Kini, dalam era keterbukaan informasi dan perkembangan teknologi genetik, masyarakat mulai mengajukan pertanyaan-pertanyaan baru: benarkah klaim-klaim nasab yang diwariskan selama ini? Apakah benar terdapat hubungan biologis dengan Rasulullah SAW? Sejumlah hasil pengujian DNA yang dilakukan secara global terhadap komunitas-komunitas pengklaim nasab menyiratkan perlunya verifikasi ulang secara ilmiah dan independen. Kajian akademik yang dilakukan oleh pakar seperti Dr. Michael Hammer, Dr. Yehia Gad (Mesir), hingga Dr. Sugeng Sugiarto (Indonesia), menunjukkan bahwa klaim nasab bukan hal yang boleh diterima tanpa bukti empirik.
Lebih dari itu, muncul kritik sosial terkait sikap sebagian kecil anggota komunitas yang mengklaim garis keturunan mulia tersebut, namun justru dinilai tidak mencerminkan akhlak dan kebijaksanaan Rasulullah SAW. Sejumlah laporan menyebut adanya tendensi eksklusivisme, pengultusan status darah, hingga upaya memanipulasi narasi sejarah lokal.
Tentunya, hal ini tidak dapat digeneralisasi. Masih banyak individu dari kalangan Hadrami yang berkontribusi besar bagi Indonesia. Namun, refleksi tetap diperlukan—terutama menyangkut bagaimana narasi keturunan digunakan dalam ruang publik, apakah untuk mengayomi atau justru untuk mendominasi?
Menolak klaim garis keturunan bukan berarti membenci pribadi atau kelompok tertentu. Ini soal akurasi sejarah, bukan soal kebencian.

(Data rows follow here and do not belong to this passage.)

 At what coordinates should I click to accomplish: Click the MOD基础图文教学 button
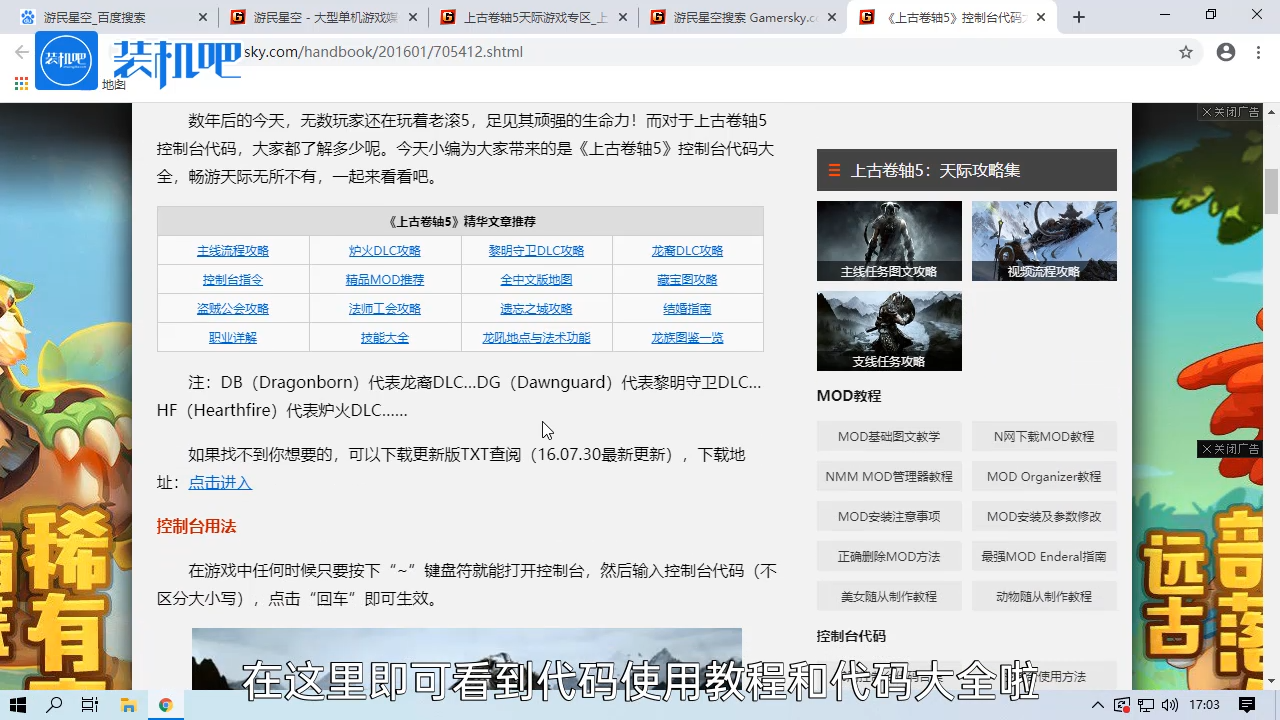(888, 436)
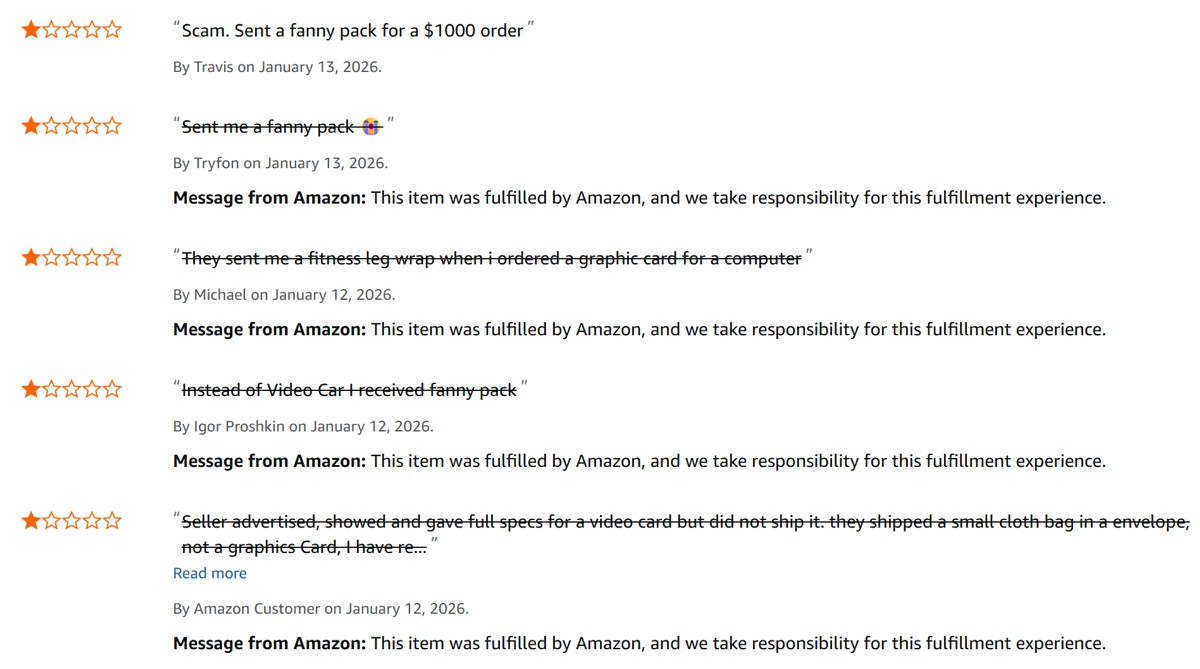Click the party emoji in Tryfon's review title

pyautogui.click(x=370, y=126)
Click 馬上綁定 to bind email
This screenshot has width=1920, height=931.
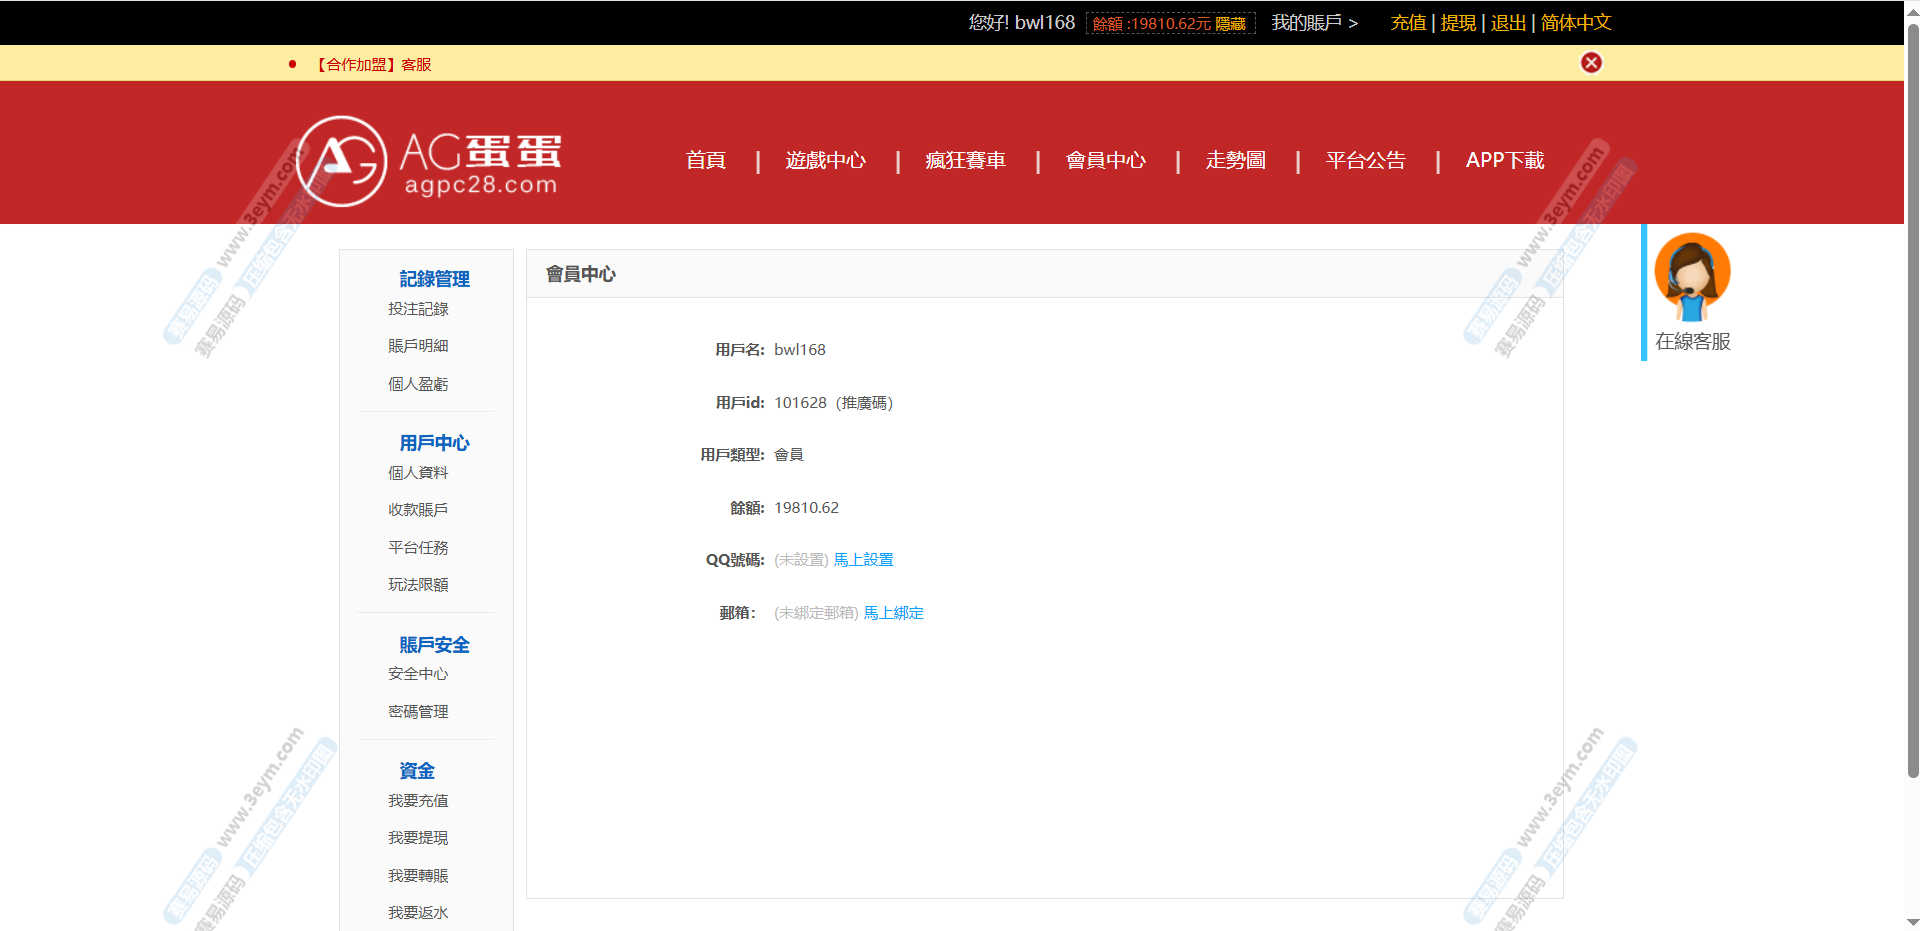click(x=894, y=613)
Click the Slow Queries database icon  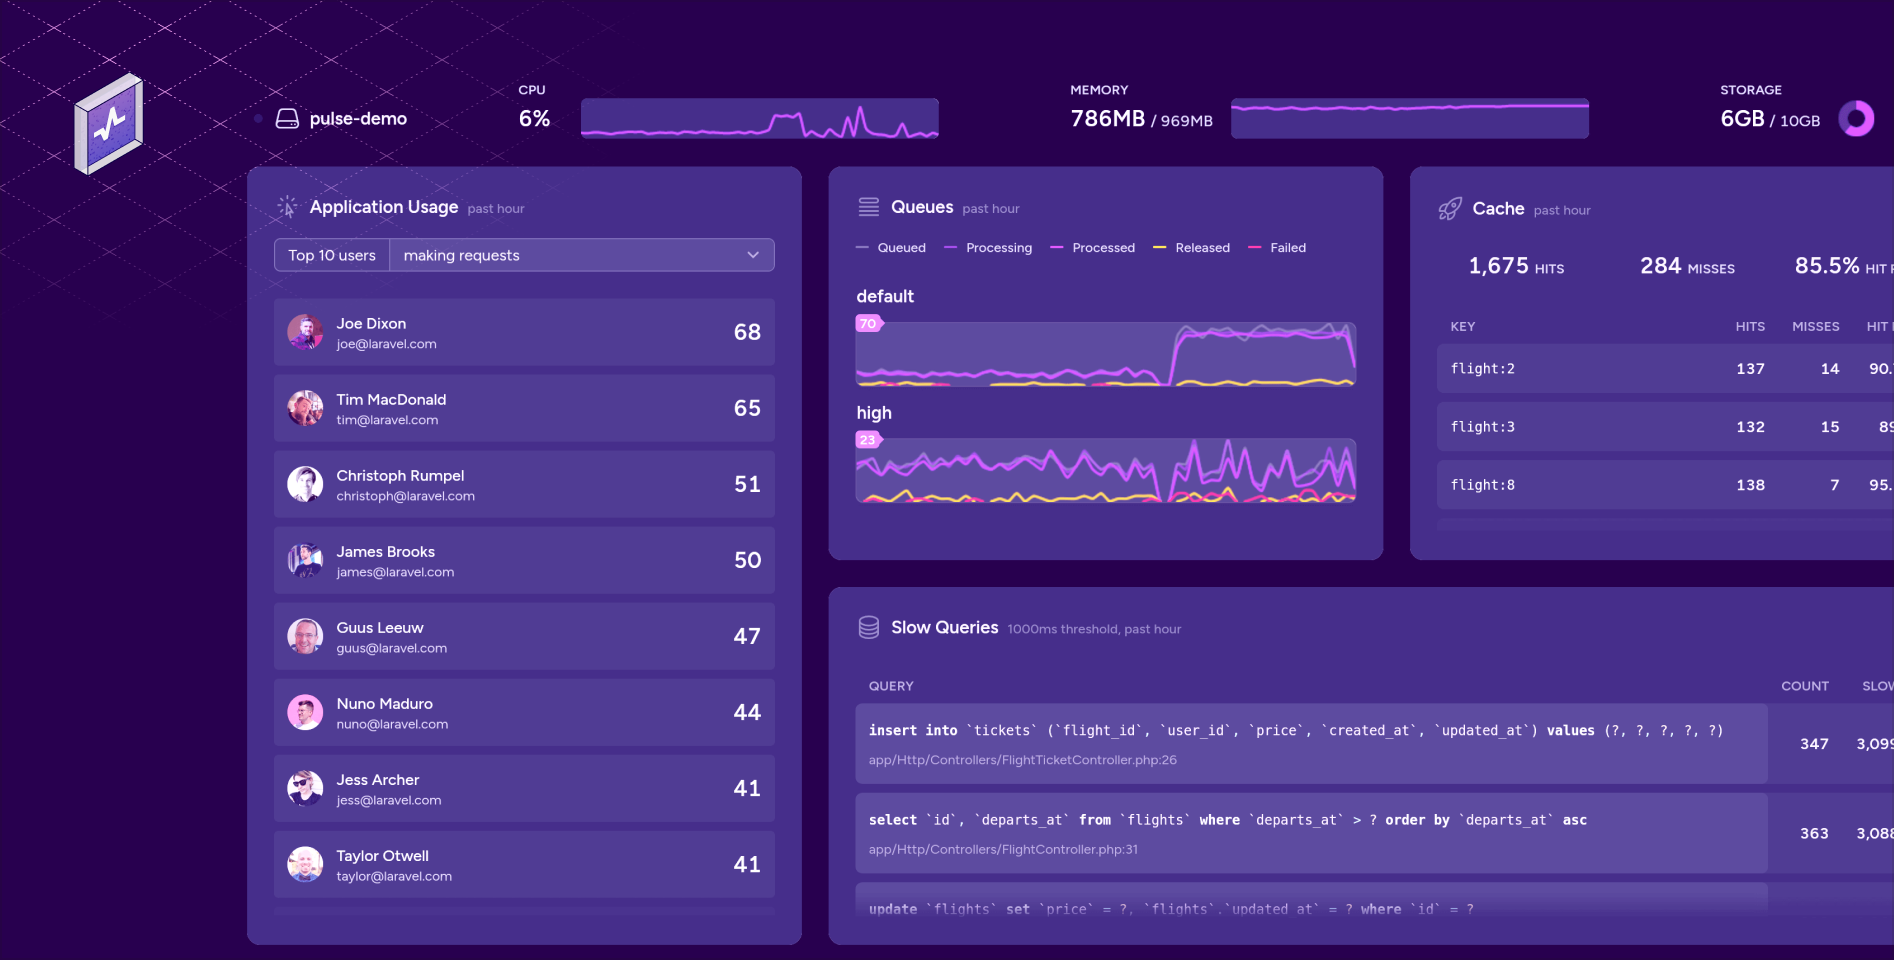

Masyarakat perlu membiasakan diri untuk bersikap kritis, rasional, dan berbasis data, bukan sekadar takzim pada simbol-simbol.
Negara ini dibangun atas prinsip kesetaraan, bukan hierarki darah. Maka, siapa pun yang hidup dan mencari berkah di bumi Indonesia, perlu berjalan bersama sebagai warga bangsa yang setara. Tanpa perlu menyandarkan kehormatan pada nasab, melainkan pada akhlak, ilmu, dan kontribusi nyata.
Catatan Redaksi: Tulisan ini dimaksudkan sebagai refleksi historis dan ajakan kepada masyarakat untuk berpikir kritis terhadap narasi sejarah yang beredar. Kami mengedepankan pendekatan berbasis fakta, tanpa kebencian, dan menghormati keragaman dalam masyarakat Indonesia.